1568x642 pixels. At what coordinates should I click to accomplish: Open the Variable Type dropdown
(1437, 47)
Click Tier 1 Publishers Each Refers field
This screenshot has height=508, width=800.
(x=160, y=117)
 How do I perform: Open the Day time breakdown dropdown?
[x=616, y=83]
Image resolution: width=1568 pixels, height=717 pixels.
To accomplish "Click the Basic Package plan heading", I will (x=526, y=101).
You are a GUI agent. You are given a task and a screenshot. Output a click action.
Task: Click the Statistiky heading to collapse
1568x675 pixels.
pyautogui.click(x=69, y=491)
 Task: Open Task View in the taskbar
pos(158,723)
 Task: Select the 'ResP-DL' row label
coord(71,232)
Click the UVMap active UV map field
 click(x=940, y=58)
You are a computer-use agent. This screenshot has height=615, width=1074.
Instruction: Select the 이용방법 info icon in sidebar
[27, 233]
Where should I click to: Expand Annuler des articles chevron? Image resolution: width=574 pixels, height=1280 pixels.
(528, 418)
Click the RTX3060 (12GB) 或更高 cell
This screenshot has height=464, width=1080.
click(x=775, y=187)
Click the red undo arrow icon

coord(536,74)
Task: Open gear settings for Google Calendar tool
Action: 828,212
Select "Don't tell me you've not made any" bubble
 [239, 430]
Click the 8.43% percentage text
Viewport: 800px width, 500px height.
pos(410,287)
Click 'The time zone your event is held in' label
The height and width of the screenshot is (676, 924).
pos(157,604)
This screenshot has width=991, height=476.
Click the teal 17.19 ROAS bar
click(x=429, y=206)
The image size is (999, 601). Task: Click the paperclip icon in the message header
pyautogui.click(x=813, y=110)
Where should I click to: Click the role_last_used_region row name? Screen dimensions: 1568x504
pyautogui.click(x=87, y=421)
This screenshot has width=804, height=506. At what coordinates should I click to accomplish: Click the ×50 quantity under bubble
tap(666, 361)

> Exercise details
Write the data above out again in full, with every word as given.

> Output for this task
1568x642 pixels. At what coordinates should I click to accomplish: Open the Variable Type dropdown
(1437, 47)
Click Tier 1 Publishers Each Refers field
This screenshot has height=508, width=800.
(x=160, y=117)
 How do I perform: Open the Day time breakdown dropdown?
[x=616, y=83]
Image resolution: width=1568 pixels, height=717 pixels.
To accomplish "Click the Basic Package plan heading", I will (x=526, y=101).
You are a GUI agent. You are given a task and a screenshot. Output a click action.
Task: Click the Statistiky heading to collapse
1568x675 pixels.
pyautogui.click(x=69, y=491)
 Task: Open Task View in the taskbar
pos(158,723)
 Task: Select the 'ResP-DL' row label
coord(71,232)
Click the UVMap active UV map field
 click(x=940, y=58)
You are a computer-use agent. This screenshot has height=615, width=1074.
Instruction: Select the 이용방법 info icon in sidebar
[27, 233]
Where should I click to: Expand Annuler des articles chevron? Image resolution: width=574 pixels, height=1280 pixels.
(528, 418)
Click the RTX3060 (12GB) 或更高 cell
This screenshot has height=464, width=1080.
click(x=775, y=187)
Click the red undo arrow icon

coord(536,74)
Task: Open gear settings for Google Calendar tool
Action: 828,212
Select "Don't tell me you've not made any" bubble
 [239, 430]
Click the 8.43% percentage text
Viewport: 800px width, 500px height.
pos(410,287)
Click 'The time zone your event is held in' label
The height and width of the screenshot is (676, 924).
pos(157,604)
This screenshot has width=991, height=476.
Click the teal 17.19 ROAS bar
click(x=429, y=206)
The image size is (999, 601). Task: Click the paperclip icon in the message header
pyautogui.click(x=813, y=110)
Where should I click to: Click the role_last_used_region row name? Screen dimensions: 1568x504
pyautogui.click(x=87, y=421)
This screenshot has width=804, height=506. At what coordinates should I click to accomplish: Click the ×50 quantity under bubble
tap(666, 361)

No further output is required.